Sempre que lhes pedia que escrevessem sobre grandes temas ou assuntos que pareciam importantes, havia choro e ranger de dentes, grande parte dos alunos sofria para criar e, pior ainda, os textos resultantes, em geral, eram muito ruins.
Tudo isso mudou quando lhe ocorreu propor a escrita sobre temas aparentemente desimportantes: "tire uma moeda de sua carteira, jogue para o alto, observe com atenção a face que cair voltada para cima e escreva um texto sobre ela"; "faça um ensaio sobre as rachaduras da parede da sala"; "escreva uma redação sobre o cachorro do seu vizinho".

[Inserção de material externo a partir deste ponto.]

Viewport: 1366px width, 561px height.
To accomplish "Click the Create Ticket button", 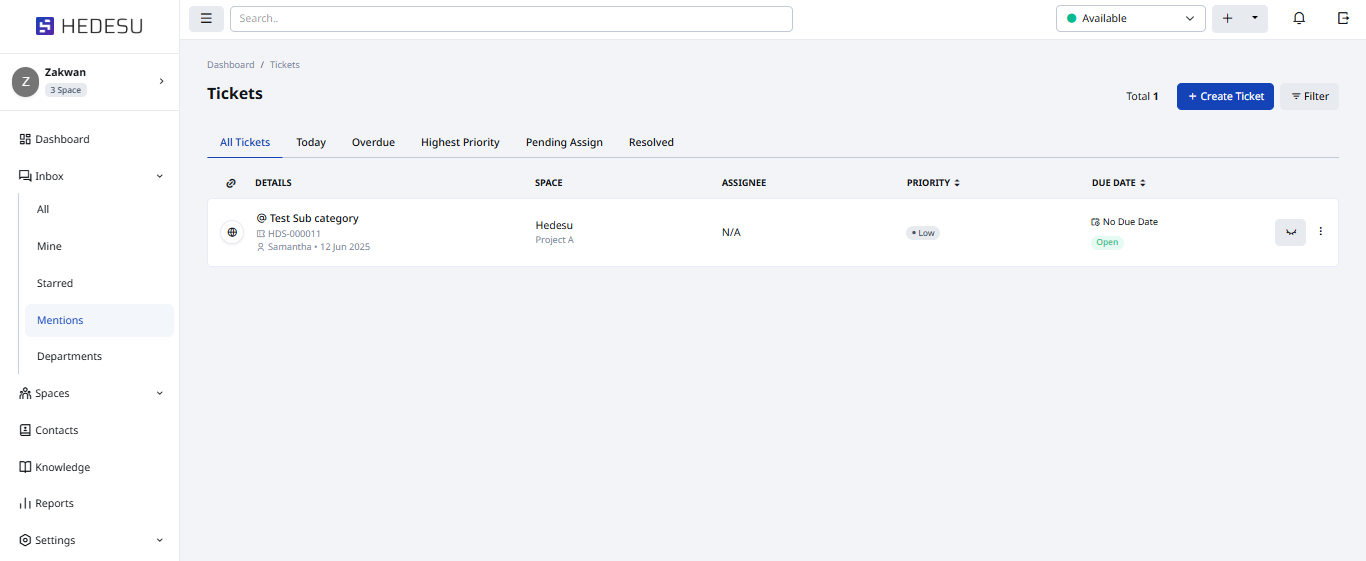I will click(x=1225, y=96).
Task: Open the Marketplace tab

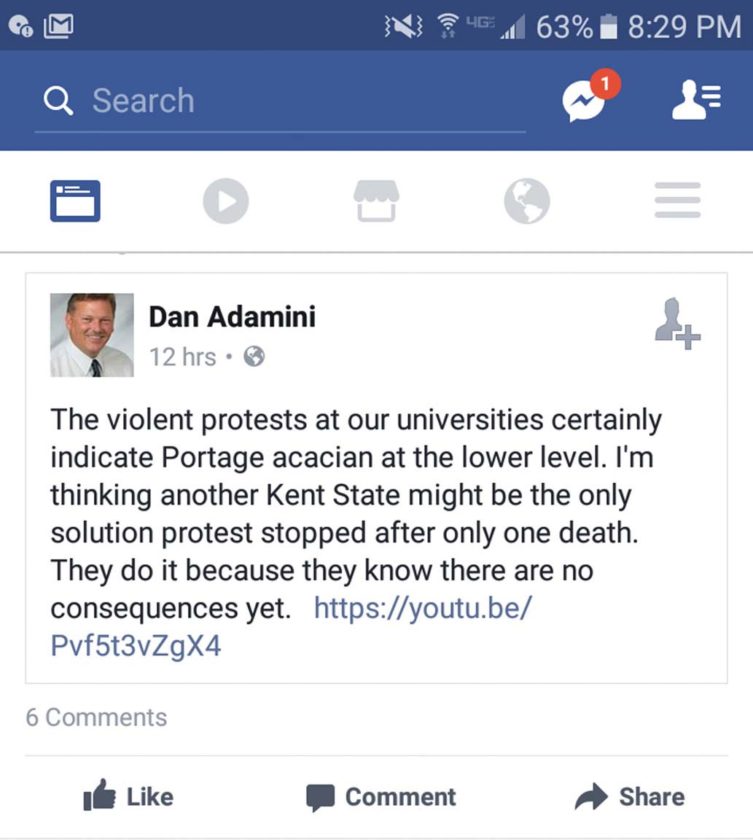Action: coord(376,201)
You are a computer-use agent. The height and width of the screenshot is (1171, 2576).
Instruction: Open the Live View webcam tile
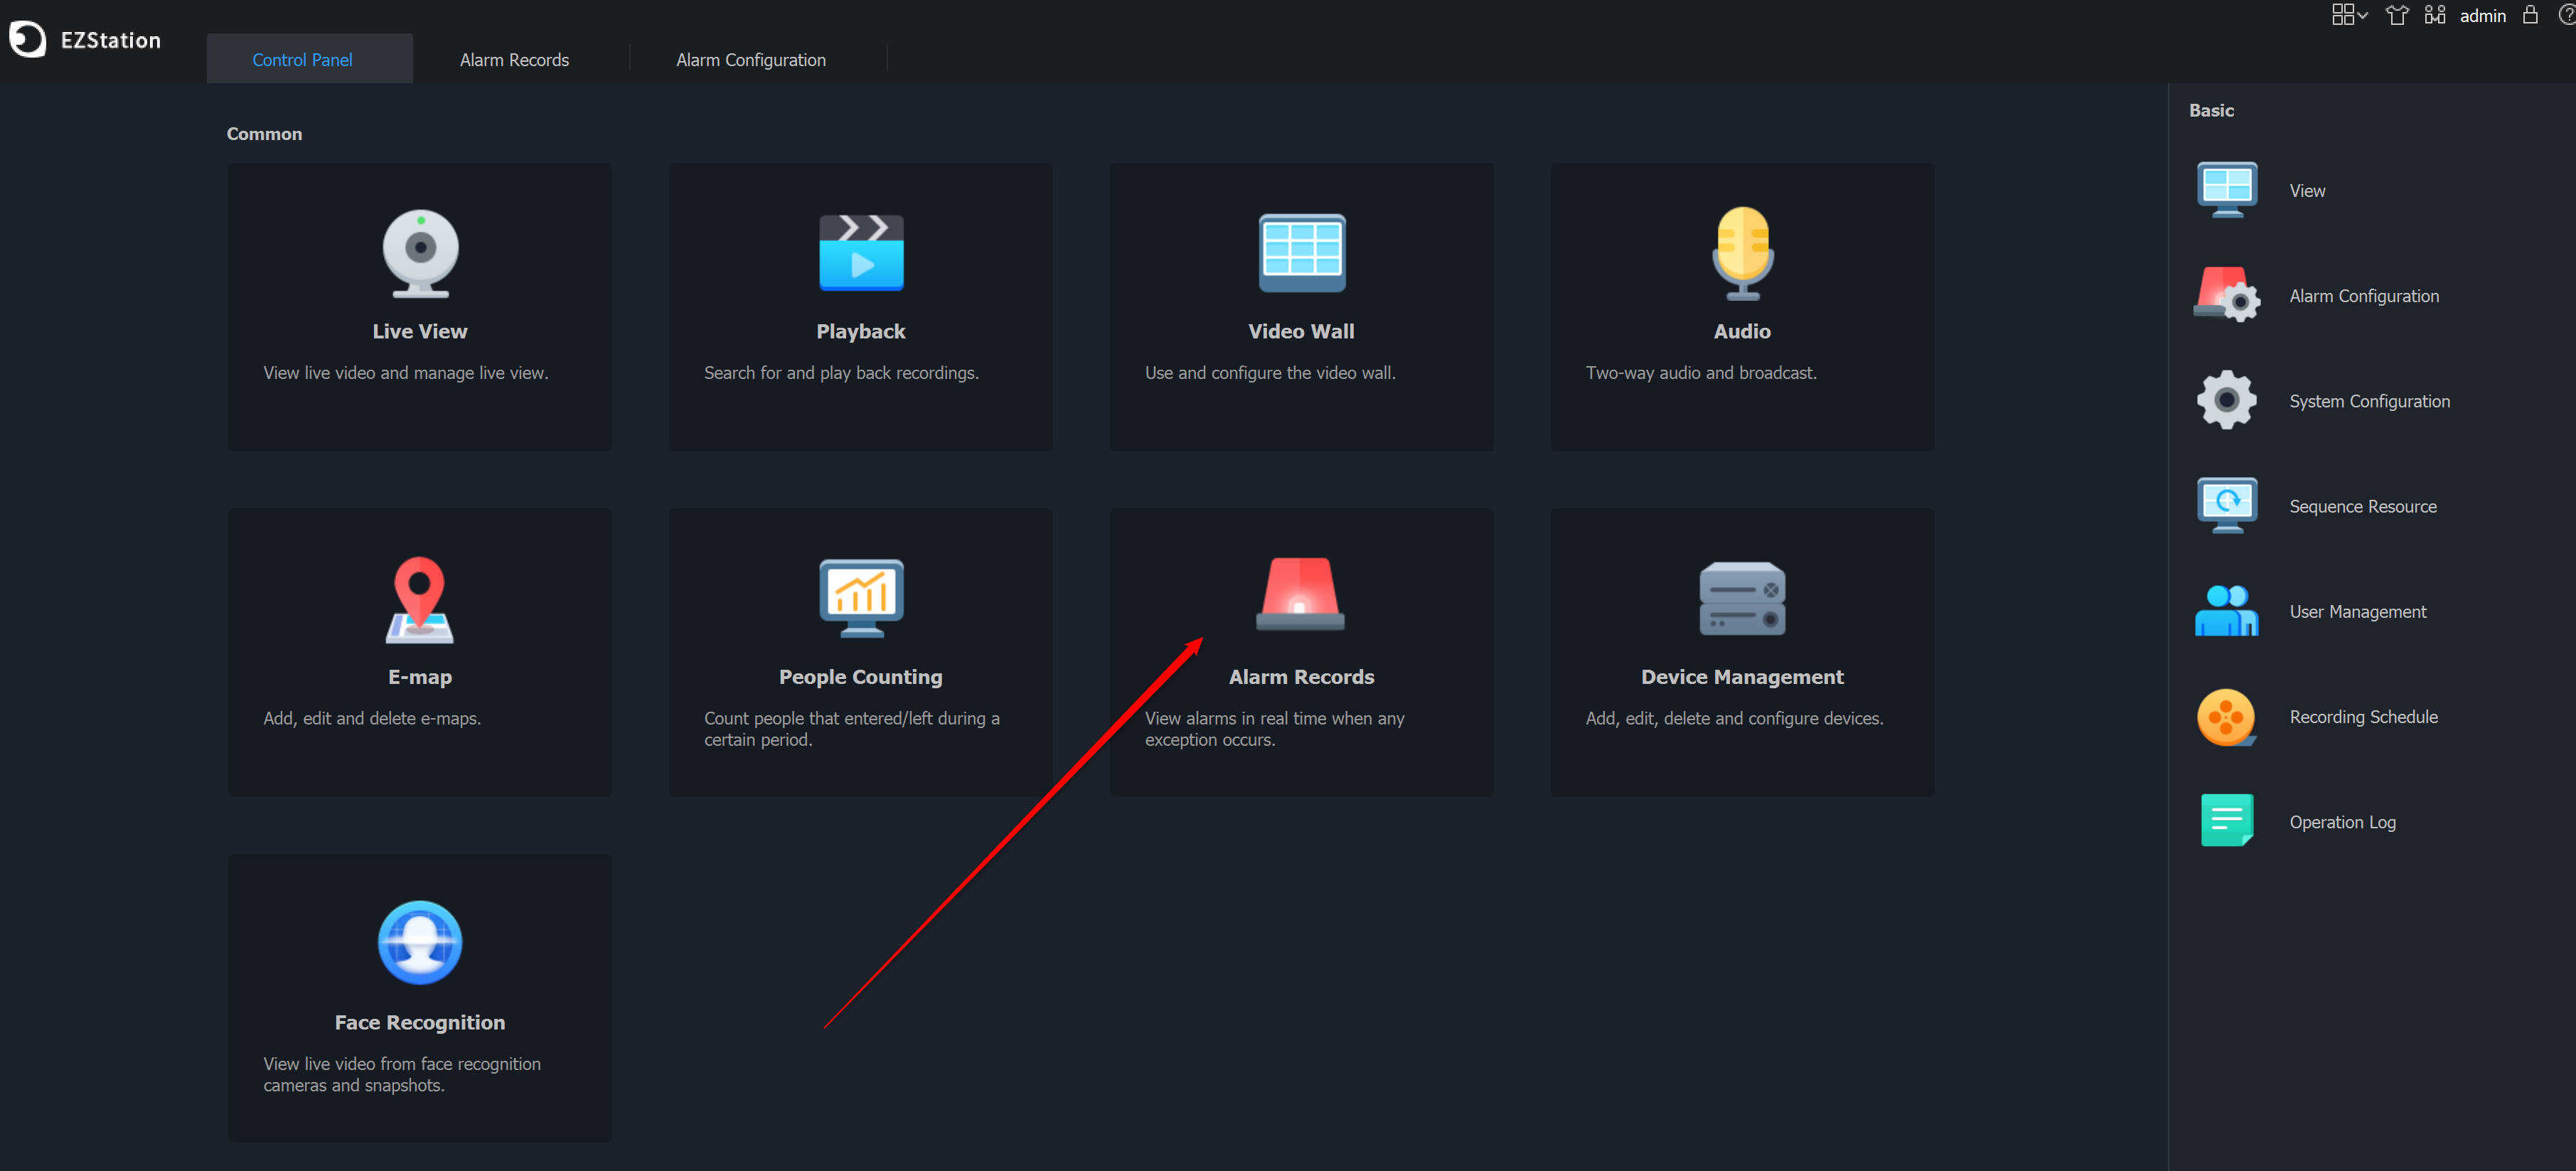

Passada a incredulidade, não apenas o processo revelava-se muito mais prazeroso, como os textos resultantes tinham qualidade infinitamente melhor - passou a ser comum também que, volta e meia, surgissem textos brilhantes.
Por isso, a política, quando se torna seu motor e combustível, faz tão mal à arte. É evidente que toda arte, em alguma medida, aspira a ser política, mas como ponto de partida e guia para a criação, ela é péssima conselheira justamente por ser tema de alta importância.
O pessoal, o pequeno, o ínfimo, o resto, o bobo, o inútil são matéria muito melhor de poesia, como sempre ensinou o mestre Manoel de Barros: "Não gosto das palavras/ fatigadas de informar/ Dou mais respeito/ às que vivem de barriga no chão/ tipo água pedra sapo/ Entendo bem o sotaque das águas/ Dou respeito às coisas desimportantes/ e aos seres desimportantes/ Prezo insetos mais que aviões."
Alguém inventou que o sentido da vida está em fazer-se útil. Se é que há algum sentido, entretanto, creio, cada vez mais, que ele resida na entrega ao inútil - àquilo que não tem propósito, não vem com metas, não se traduz em ambições, não se coloca a serviço de um futuro.
Felipe, outro dia, disse que não quer deixar de ser criança. Eu o compreendo, ainda que me espante essa lucidez em um menino de 11 anos. Ele já percebe com clareza que a vida adulta implica na perda do sentido pleno que só a infância oferece, pela absoluta entrega à inutilidade. Buscar o sentido já é perdê-lo.
A utilidade a que nos rendemos à medida em que crescemos é um substituto precário e desajeitado, uma espécie de roupa de astronauta, que nos mantém vivos no ar rarefeito da maturidade, mas que é uma espécie de prisão.
Por isso, seguramente, o sábio Fernando Sabino, citado na
coluna anterior, deixou registrada a frase que queria em seu epitáfio: "Fernando Sabino, nasceu homem, morreu menino".
Comecei este texto falando das idealizações para contar a história de Pirsig com seus alunos porque não sabia bem sobre o que escrever. Afinal, sempre é preciso escrever o texto definitivo sobre o assunto. É necessário ter algo a dizer. Cumpre ser útil. É obrigatório impactar as pessoas e colher suas lágrimas emocionadas e aplausos. É fundamental obter o sorriso e a aprovação do leitor.
Mas para ter algo a dizer é preciso não ter nada a dizer.